La mission des Nations unies au Mali (Minusma) n’a jamais représenté un acteur militaire majeur face aux groupes jihadistes, tel n’était pas son mandat. Son départ ouvre pourtant un vide sécuritaire béant pour le pays et le Sahel tout entier.
Le vote du Conseil de sécurité, qui a acté vendredi la fin de sa mission à la demande de Bamako, entérine le départ de plus de 13 000 hommes qui, certes dépourvus de fonction offensive, contribuaient notamment à la sécurité des grandes villes du nord du pays.
Une fois ce départ effectif, les forces armées maliennes n’auront d’autre partenaire que les mercenaires russes du groupe Wagner, toujours présentés par la junte comme des « instructeurs ».
Pour les experts consultés par l’AFP, la perspective est sombre. « Le vide sécuritaire existe déjà. Mais c’est le coup final », craint Djallil Lounnas, de l’université marocaine d’Al Akhawayn.

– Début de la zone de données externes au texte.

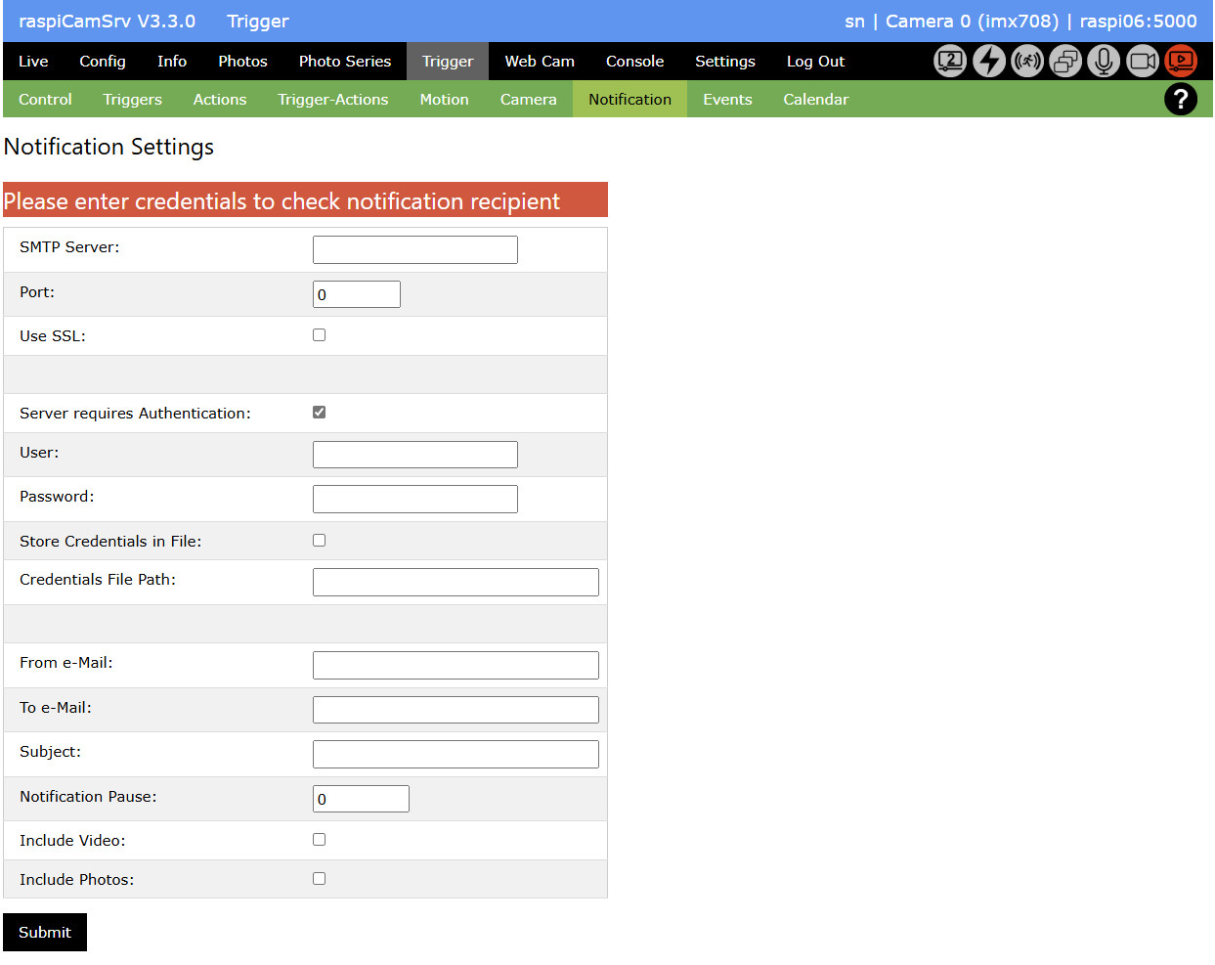Click into the Notification Pause field
The width and height of the screenshot is (1215, 965).
361,799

« Ce n’était pas Sabre, ni Barkhane », admet-il, en référence aux forces antjihadistes françaises déployées jusqu’en 2022. Mais les Casques bleus « couvraient une partie du territoire ».
Or, il excède 1,24 million de kilomètres carrés dont une majorité d’espaces semi-désertiques, délaissés depuis des années par l’État central.
Dans ces confins battus par les vents et le sable, le pouvoir est disputé par les groupes armés signataires de l’accord de paix dit d’Alger de 2015, jamais réellement appliqué, le Groupe de soutien à l’islam et aux musulmans (GSIM, ou Jnim selon l’acronyme arabe) lié à Al-Qaïda, et la filiale sahélienne du groupe État islamique (EIS).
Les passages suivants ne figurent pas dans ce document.